* **EXERCISE REQUIREMENTS**: Gather all lines in the entries that include the word "breadcrumb".

─── MATERIALS PROVIDED ───

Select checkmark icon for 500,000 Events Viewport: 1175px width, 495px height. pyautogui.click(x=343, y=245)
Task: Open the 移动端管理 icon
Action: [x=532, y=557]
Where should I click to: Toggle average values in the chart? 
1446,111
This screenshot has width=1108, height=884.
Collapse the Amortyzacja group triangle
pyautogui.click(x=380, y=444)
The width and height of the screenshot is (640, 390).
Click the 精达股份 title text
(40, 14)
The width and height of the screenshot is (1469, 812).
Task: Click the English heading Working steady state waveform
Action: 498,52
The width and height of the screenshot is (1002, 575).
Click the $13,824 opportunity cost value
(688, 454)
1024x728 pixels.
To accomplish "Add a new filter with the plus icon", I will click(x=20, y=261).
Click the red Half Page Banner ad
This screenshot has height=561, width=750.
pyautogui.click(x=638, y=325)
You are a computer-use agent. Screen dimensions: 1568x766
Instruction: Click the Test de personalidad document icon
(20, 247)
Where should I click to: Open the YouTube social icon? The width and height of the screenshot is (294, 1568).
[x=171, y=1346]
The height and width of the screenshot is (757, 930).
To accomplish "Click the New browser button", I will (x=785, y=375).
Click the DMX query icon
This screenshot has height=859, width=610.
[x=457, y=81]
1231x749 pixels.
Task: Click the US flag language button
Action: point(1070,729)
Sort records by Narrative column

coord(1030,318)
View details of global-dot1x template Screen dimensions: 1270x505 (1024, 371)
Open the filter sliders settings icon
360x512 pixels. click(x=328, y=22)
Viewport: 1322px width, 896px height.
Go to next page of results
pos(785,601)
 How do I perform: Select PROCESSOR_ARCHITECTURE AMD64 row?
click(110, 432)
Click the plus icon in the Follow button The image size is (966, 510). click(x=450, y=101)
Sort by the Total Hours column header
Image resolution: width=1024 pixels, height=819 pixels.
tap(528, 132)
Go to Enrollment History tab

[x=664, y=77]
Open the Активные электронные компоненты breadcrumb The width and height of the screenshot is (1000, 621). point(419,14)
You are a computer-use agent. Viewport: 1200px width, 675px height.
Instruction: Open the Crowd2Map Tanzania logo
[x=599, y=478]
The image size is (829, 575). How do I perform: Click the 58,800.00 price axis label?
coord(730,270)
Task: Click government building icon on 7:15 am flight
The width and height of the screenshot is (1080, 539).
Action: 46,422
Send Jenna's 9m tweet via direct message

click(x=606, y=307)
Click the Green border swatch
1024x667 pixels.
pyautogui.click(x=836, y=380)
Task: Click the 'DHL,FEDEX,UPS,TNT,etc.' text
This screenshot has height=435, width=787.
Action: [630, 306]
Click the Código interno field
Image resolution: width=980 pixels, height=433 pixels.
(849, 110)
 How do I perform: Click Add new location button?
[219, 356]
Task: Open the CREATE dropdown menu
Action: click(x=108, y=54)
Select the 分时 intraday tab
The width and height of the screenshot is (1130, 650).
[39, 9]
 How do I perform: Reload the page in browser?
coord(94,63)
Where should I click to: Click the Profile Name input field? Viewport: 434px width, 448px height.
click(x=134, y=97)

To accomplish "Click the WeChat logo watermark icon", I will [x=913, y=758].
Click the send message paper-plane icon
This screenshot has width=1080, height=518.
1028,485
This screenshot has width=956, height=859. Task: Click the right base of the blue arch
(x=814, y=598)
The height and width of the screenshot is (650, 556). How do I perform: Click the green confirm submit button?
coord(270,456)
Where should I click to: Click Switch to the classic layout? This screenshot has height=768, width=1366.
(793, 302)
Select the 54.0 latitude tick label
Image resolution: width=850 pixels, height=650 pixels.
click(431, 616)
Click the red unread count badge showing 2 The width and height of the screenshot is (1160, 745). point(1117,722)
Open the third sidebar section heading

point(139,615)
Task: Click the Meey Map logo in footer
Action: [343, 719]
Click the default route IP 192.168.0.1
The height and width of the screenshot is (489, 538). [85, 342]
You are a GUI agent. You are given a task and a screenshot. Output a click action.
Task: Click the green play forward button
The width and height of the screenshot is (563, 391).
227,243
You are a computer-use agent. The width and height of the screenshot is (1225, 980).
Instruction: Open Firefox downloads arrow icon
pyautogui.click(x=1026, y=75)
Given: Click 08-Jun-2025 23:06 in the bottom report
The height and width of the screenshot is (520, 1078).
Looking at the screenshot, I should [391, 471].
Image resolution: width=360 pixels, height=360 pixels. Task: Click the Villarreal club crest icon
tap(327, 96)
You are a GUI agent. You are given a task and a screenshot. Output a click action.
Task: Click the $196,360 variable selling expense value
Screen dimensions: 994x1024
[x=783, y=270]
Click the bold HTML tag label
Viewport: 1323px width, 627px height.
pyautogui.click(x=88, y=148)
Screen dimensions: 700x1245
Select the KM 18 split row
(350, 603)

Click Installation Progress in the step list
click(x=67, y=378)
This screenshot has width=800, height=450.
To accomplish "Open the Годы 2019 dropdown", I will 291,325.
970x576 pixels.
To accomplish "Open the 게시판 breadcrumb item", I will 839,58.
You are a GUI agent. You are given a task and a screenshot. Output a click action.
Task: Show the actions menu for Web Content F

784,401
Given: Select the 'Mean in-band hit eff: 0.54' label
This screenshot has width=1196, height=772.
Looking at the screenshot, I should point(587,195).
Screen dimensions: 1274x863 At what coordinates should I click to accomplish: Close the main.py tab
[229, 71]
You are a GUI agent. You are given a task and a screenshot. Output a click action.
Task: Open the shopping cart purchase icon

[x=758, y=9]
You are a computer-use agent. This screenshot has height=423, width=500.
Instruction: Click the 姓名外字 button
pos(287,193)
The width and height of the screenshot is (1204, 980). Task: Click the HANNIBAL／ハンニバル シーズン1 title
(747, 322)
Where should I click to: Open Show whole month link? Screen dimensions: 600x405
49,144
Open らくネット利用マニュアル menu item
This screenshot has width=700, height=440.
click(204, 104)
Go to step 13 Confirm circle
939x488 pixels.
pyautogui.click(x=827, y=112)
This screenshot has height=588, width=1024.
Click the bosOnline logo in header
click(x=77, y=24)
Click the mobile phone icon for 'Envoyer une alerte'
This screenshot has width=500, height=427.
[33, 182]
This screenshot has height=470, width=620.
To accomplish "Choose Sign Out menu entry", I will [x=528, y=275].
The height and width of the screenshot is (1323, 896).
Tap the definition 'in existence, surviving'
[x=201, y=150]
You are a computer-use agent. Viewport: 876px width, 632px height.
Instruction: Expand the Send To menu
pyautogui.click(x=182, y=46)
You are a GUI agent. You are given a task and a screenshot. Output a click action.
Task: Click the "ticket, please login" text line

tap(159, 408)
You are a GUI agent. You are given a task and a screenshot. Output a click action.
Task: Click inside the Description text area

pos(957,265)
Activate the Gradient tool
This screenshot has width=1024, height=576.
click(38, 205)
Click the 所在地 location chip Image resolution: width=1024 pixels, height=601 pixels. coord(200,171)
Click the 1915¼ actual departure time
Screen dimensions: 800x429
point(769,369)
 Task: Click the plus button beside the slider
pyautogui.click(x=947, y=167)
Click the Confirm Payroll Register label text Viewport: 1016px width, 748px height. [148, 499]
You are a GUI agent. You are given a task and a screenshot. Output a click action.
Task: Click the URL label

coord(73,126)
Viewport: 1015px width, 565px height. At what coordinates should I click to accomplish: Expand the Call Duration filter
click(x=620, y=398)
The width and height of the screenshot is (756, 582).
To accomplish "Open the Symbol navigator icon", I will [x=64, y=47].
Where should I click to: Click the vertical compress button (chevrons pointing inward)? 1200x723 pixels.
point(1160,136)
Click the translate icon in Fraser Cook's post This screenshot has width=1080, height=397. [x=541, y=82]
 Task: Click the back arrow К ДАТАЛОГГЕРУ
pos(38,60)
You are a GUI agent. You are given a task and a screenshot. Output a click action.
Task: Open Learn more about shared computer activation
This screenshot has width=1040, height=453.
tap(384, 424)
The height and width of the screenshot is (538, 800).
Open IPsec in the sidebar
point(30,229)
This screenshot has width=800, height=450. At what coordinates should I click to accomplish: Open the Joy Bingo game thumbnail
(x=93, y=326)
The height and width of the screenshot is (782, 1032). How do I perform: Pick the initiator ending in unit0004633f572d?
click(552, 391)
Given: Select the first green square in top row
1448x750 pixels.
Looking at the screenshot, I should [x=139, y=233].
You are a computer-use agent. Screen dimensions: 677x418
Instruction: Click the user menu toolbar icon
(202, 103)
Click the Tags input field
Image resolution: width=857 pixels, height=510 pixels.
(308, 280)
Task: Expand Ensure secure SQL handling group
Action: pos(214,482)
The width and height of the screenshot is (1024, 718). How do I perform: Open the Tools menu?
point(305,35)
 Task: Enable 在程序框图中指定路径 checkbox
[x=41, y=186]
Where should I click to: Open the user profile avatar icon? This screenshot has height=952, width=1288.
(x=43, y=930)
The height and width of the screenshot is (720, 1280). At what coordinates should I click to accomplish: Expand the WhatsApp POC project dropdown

───

* **RESPONSE FOR THIS EXERCISE**:
Open the Активные электронные компоненты breadcrumb The width and height of the screenshot is (1000, 621). point(419,14)
To accomplish "Open the 게시판 breadcrumb item", I will 839,58.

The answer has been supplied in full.